**Problem statement**
Transcribe the data that follows. Match it character for character.
═════ Data section
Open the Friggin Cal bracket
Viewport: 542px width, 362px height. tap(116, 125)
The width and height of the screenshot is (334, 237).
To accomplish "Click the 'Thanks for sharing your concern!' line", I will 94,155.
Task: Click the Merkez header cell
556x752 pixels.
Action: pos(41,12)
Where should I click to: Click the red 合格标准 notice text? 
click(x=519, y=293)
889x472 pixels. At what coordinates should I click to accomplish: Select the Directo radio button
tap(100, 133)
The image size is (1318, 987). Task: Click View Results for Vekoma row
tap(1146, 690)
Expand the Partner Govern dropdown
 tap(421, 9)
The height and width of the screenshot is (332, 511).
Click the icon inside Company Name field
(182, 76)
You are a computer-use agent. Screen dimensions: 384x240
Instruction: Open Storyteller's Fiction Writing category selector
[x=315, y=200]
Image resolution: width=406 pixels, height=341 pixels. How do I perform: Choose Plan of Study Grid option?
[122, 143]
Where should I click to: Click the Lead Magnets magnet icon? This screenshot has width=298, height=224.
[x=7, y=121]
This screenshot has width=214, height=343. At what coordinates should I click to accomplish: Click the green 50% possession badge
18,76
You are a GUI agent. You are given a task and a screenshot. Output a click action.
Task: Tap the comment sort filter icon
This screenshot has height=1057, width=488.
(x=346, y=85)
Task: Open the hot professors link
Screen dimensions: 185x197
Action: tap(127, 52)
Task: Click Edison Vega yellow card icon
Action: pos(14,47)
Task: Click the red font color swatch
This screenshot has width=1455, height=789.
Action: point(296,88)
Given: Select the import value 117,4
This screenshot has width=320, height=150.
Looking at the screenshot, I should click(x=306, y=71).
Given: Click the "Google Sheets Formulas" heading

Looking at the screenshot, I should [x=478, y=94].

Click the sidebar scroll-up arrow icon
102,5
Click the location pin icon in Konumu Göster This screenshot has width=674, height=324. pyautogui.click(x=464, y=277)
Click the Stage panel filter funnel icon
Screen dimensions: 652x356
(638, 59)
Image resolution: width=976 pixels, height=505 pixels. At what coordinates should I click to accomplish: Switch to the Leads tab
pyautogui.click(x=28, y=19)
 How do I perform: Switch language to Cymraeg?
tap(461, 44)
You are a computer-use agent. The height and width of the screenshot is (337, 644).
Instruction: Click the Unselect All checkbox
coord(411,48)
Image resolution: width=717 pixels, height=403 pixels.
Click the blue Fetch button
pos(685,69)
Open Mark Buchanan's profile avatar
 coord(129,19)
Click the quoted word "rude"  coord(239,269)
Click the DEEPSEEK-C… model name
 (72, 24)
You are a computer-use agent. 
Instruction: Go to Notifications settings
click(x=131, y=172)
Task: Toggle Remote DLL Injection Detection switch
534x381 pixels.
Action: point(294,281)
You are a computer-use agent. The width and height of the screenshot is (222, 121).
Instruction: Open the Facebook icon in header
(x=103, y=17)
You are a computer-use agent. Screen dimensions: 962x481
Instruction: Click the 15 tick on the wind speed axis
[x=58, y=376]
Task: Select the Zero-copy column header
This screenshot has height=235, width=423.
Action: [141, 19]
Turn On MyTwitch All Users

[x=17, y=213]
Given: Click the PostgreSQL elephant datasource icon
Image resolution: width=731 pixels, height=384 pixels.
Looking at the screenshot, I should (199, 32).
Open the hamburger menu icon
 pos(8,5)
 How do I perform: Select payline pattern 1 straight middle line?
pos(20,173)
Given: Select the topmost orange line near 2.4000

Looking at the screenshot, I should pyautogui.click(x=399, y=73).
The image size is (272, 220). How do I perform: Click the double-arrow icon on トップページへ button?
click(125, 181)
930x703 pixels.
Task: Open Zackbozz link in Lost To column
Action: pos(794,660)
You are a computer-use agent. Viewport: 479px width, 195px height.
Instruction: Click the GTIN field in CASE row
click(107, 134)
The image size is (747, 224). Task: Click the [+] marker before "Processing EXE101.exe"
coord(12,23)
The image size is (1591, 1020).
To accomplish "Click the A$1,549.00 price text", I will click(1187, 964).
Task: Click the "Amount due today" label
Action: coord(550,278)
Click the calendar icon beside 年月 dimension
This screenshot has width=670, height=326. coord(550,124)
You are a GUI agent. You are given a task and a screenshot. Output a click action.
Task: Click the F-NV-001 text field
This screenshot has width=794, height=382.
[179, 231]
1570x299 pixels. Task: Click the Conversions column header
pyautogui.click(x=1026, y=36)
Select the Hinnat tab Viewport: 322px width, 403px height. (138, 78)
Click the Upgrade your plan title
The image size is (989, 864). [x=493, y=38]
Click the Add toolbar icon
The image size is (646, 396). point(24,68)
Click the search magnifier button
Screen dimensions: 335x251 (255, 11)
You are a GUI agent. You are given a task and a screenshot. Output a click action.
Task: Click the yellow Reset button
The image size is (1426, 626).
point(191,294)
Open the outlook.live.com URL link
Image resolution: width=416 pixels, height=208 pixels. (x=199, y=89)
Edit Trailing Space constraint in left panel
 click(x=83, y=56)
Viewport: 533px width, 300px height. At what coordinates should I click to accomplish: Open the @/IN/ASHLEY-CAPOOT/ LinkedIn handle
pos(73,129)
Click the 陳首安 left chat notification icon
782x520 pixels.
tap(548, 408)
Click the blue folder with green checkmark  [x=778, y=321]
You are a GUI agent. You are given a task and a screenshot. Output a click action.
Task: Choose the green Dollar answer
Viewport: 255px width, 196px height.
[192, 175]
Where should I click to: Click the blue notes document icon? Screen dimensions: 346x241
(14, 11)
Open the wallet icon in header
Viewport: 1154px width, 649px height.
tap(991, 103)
══════════
**Task output**
Open the Friggin Cal bracket
Viewport: 542px width, 362px height. tap(116, 125)
The width and height of the screenshot is (334, 237).
To accomplish "Click the 'Thanks for sharing your concern!' line", I will 94,155.
Task: Click the Merkez header cell
556x752 pixels.
Action: pos(41,12)
Where should I click to: Click the red 合格标准 notice text? 
click(x=519, y=293)
889x472 pixels. At what coordinates should I click to accomplish: Select the Directo radio button
tap(100, 133)
The image size is (1318, 987). Task: Click View Results for Vekoma row
tap(1146, 690)
Expand the Partner Govern dropdown
 tap(421, 9)
The height and width of the screenshot is (332, 511).
Click the icon inside Company Name field
(182, 76)
You are a computer-use agent. Screen dimensions: 384x240
Instruction: Open Storyteller's Fiction Writing category selector
[x=315, y=200]
Image resolution: width=406 pixels, height=341 pixels. How do I perform: Choose Plan of Study Grid option?
[122, 143]
Where should I click to: Click the Lead Magnets magnet icon? This screenshot has width=298, height=224.
[x=7, y=121]
This screenshot has width=214, height=343. At what coordinates should I click to accomplish: Click the green 50% possession badge
18,76
You are a GUI agent. You are given a task and a screenshot. Output a click action.
Task: Tap the comment sort filter icon
This screenshot has height=1057, width=488.
(x=346, y=85)
Task: Open the hot professors link
Screen dimensions: 185x197
Action: tap(127, 52)
Task: Click Edison Vega yellow card icon
Action: pos(14,47)
Task: Click the red font color swatch
This screenshot has width=1455, height=789.
Action: point(296,88)
Given: Select the import value 117,4
This screenshot has width=320, height=150.
Looking at the screenshot, I should click(x=306, y=71).
Given: Click the "Google Sheets Formulas" heading

Looking at the screenshot, I should [x=478, y=94].

Click the sidebar scroll-up arrow icon
102,5
Click the location pin icon in Konumu Göster This screenshot has width=674, height=324. pyautogui.click(x=464, y=277)
Click the Stage panel filter funnel icon
Screen dimensions: 652x356
(638, 59)
Image resolution: width=976 pixels, height=505 pixels. At what coordinates should I click to accomplish: Switch to the Leads tab
pyautogui.click(x=28, y=19)
 How do I perform: Switch language to Cymraeg?
tap(461, 44)
You are a computer-use agent. The height and width of the screenshot is (337, 644).
Instruction: Click the Unselect All checkbox
coord(411,48)
Image resolution: width=717 pixels, height=403 pixels.
Click the blue Fetch button
pos(685,69)
Open Mark Buchanan's profile avatar
 coord(129,19)
Click the quoted word "rude"  coord(239,269)
Click the DEEPSEEK-C… model name
 (72, 24)
You are a computer-use agent. 
Instruction: Go to Notifications settings
click(x=131, y=172)
Task: Toggle Remote DLL Injection Detection switch
534x381 pixels.
Action: point(294,281)
You are a computer-use agent. The width and height of the screenshot is (222, 121).
Instruction: Open the Facebook icon in header
(x=103, y=17)
You are a computer-use agent. Screen dimensions: 962x481
Instruction: Click the 15 tick on the wind speed axis
[x=58, y=376]
Task: Select the Zero-copy column header
This screenshot has height=235, width=423.
Action: [141, 19]
Turn On MyTwitch All Users

[x=17, y=213]
Given: Click the PostgreSQL elephant datasource icon
Image resolution: width=731 pixels, height=384 pixels.
Looking at the screenshot, I should (199, 32).
Open the hamburger menu icon
 pos(8,5)
 How do I perform: Select payline pattern 1 straight middle line?
pos(20,173)
Given: Select the topmost orange line near 2.4000

Looking at the screenshot, I should pyautogui.click(x=399, y=73).
The image size is (272, 220). How do I perform: Click the double-arrow icon on トップページへ button?
click(125, 181)
930x703 pixels.
Task: Open Zackbozz link in Lost To column
Action: pos(794,660)
You are a computer-use agent. Viewport: 479px width, 195px height.
Instruction: Click the GTIN field in CASE row
click(107, 134)
The image size is (747, 224). Task: Click the [+] marker before "Processing EXE101.exe"
coord(12,23)
The image size is (1591, 1020).
To accomplish "Click the A$1,549.00 price text", I will click(1187, 964).
Task: Click the "Amount due today" label
Action: coord(550,278)
Click the calendar icon beside 年月 dimension
This screenshot has width=670, height=326. coord(550,124)
You are a GUI agent. You are given a task and a screenshot. Output a click action.
Task: Click the F-NV-001 text field
This screenshot has width=794, height=382.
[179, 231]
1570x299 pixels. Task: Click the Conversions column header
pyautogui.click(x=1026, y=36)
Select the Hinnat tab Viewport: 322px width, 403px height. (138, 78)
Click the Upgrade your plan title
The image size is (989, 864). [x=493, y=38]
Click the Add toolbar icon
The image size is (646, 396). point(24,68)
Click the search magnifier button
Screen dimensions: 335x251 (255, 11)
You are a GUI agent. You are given a task and a screenshot. Output a click action.
Task: Click the yellow Reset button
The image size is (1426, 626).
point(191,294)
Open the outlook.live.com URL link
Image resolution: width=416 pixels, height=208 pixels. (x=199, y=89)
Edit Trailing Space constraint in left panel
 click(x=83, y=56)
Viewport: 533px width, 300px height. At what coordinates should I click to accomplish: Open the @/IN/ASHLEY-CAPOOT/ LinkedIn handle
pos(73,129)
Click the 陳首安 left chat notification icon
782x520 pixels.
tap(548, 408)
Click the blue folder with green checkmark  [x=778, y=321]
You are a GUI agent. You are given a task and a screenshot. Output a click action.
Task: Choose the green Dollar answer
Viewport: 255px width, 196px height.
[192, 175]
Where should I click to: Click the blue notes document icon? Screen dimensions: 346x241
(14, 11)
Open the wallet icon in header
Viewport: 1154px width, 649px height.
tap(991, 103)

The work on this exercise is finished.